The Courage to Hope
By: Bobbi Booker, PhillyTrib.com
In the summer of 2010, Shirley Sherrod was catapulted into a media storm that blew apart her life and her job doing what she’d done for decades: helping poor, hardworking people live the American dream. She was a lifelong activist who served as Georgia’s first Black director of rural development. In a March 2010 speech to the Georgia NAACP, Sherrod said: “God helped me to see that it’s not just about Black people. It’s about poor people. And I’ve come a long way. I knew that I shouldn’t live with hate, you know. As my mother has said to so many: ‘If we had tried to live with hate in our hearts, we’d probably be dead now.’ I’ve come to realize that we have to work together.”
Sherrod made what she thought was an insightful and innocuous statement, but an intense media storm followed when a right-wing blogger, the now late Andrew Breitbart, disseminated a video clip of the speech Sherrod had given with the intent of making her an example of “reverse racism.”
The right-wing media ramped up the outrage, and before Sherrod had a chance to defend herself, the Obama administration demanded her resignation.

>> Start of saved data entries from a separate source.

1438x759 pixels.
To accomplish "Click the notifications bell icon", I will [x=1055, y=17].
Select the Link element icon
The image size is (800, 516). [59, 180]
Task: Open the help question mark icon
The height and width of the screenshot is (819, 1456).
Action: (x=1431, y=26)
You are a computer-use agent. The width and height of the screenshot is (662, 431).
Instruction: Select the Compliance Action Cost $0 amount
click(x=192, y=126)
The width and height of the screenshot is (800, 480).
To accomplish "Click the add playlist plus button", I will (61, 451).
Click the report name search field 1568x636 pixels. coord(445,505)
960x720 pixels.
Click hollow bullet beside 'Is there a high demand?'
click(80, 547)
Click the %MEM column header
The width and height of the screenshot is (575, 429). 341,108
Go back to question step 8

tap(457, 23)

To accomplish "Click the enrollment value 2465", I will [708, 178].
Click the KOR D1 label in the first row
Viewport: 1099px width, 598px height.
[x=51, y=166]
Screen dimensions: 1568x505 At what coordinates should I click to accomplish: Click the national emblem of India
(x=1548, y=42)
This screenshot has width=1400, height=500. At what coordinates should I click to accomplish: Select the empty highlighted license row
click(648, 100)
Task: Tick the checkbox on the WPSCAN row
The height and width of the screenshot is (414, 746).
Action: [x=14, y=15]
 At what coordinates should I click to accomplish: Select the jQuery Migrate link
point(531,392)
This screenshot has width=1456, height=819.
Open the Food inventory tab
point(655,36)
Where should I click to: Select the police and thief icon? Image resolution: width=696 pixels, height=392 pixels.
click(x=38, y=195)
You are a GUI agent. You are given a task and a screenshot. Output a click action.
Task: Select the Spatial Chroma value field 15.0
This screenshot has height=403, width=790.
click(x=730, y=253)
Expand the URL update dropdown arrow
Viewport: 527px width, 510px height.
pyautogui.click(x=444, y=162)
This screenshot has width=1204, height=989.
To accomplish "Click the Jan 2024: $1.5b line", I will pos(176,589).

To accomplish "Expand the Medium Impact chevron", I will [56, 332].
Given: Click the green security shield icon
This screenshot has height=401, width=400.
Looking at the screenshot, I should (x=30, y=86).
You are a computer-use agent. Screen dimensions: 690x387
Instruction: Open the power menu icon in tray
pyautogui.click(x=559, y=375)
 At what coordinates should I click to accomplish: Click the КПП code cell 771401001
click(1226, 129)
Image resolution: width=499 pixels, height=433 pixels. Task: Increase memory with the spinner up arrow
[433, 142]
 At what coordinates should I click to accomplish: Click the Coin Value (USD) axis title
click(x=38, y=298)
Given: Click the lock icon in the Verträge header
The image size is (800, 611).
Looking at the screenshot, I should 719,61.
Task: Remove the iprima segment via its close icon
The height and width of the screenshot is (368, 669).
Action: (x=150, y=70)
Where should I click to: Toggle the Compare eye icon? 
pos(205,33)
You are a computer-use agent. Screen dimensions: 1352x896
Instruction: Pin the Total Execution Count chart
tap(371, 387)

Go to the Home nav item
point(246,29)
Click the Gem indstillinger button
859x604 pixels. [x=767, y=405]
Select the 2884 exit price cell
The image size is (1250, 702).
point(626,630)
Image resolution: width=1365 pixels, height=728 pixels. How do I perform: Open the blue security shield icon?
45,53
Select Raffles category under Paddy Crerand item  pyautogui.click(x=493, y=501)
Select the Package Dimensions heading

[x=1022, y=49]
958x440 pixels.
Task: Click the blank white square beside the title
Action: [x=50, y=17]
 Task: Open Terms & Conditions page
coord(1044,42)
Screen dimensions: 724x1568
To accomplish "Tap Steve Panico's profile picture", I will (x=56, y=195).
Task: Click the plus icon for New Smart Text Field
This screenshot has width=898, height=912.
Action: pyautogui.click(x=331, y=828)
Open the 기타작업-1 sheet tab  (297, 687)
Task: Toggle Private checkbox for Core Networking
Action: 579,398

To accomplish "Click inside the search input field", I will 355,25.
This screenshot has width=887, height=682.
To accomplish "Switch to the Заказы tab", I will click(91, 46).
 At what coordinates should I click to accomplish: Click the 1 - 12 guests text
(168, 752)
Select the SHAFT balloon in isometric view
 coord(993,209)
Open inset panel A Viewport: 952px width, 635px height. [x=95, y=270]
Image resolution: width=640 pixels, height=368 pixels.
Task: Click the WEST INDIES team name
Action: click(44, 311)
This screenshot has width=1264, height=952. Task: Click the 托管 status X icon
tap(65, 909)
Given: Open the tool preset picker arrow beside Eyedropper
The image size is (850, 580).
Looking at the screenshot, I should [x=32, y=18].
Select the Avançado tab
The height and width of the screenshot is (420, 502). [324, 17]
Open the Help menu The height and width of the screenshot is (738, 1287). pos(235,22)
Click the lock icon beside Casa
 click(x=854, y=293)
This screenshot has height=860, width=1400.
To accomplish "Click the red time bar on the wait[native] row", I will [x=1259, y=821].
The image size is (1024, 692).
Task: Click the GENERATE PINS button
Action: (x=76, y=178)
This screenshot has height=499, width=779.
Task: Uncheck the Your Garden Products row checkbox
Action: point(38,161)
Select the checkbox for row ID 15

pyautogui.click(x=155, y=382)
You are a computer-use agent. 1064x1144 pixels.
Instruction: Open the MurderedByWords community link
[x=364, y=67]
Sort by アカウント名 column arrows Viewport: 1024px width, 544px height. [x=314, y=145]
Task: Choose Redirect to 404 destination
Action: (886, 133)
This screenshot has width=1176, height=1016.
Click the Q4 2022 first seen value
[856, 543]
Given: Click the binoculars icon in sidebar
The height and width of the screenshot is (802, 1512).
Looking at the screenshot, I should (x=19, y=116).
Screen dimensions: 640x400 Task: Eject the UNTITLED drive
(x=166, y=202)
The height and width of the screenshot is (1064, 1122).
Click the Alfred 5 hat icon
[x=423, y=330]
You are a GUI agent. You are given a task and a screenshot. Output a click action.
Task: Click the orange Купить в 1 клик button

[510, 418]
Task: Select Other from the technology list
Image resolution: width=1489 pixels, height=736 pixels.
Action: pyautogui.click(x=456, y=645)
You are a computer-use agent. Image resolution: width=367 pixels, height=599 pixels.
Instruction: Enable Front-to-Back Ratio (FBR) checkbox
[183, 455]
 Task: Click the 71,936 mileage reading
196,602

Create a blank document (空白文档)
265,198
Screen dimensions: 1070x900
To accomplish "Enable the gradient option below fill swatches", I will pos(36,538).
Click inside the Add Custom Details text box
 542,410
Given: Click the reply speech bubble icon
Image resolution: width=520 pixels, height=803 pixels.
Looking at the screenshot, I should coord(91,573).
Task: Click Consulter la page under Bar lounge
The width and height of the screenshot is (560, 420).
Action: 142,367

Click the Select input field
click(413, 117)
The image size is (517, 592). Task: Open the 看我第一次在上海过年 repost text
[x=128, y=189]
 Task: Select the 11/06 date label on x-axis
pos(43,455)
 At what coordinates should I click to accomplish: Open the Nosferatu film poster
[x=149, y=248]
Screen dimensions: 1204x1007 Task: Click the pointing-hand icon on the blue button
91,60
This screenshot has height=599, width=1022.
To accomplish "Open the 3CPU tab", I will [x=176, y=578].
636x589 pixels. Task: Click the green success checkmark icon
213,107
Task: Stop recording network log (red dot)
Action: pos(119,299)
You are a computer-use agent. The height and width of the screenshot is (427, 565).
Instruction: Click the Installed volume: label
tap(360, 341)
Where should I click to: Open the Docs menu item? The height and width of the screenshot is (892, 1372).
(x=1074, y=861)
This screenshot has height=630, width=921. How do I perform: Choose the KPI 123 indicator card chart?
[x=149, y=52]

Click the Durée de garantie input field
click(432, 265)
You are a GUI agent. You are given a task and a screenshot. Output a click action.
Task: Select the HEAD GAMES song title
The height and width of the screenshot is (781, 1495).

Then, after hearing from Sherrod herself and learning the entire truth of what she said in that speech, the administration tried to backtrack. As public officials and media professionals.
The Courage to Hope: How I Stood Up to the Politics of Fear” (Atria Books, $24.99) not only addresses this regrettable episode in American politics, but it also tells Sherrod’s own story of growing up on a farm in southwest Georgia during the final violent years of Jim Crow. As a child she dreamed of leaving the South, but when her father was murdered by a white neighbor who was never brought to justice, Sherrod made a vow to stay in Georgia and commit herself to the cause of truth and racial healing. With her husband, Charles, a legend in the Civil Rights Movement, she has devoted her life to empowering poor people and rural communities — Americans who are most in need.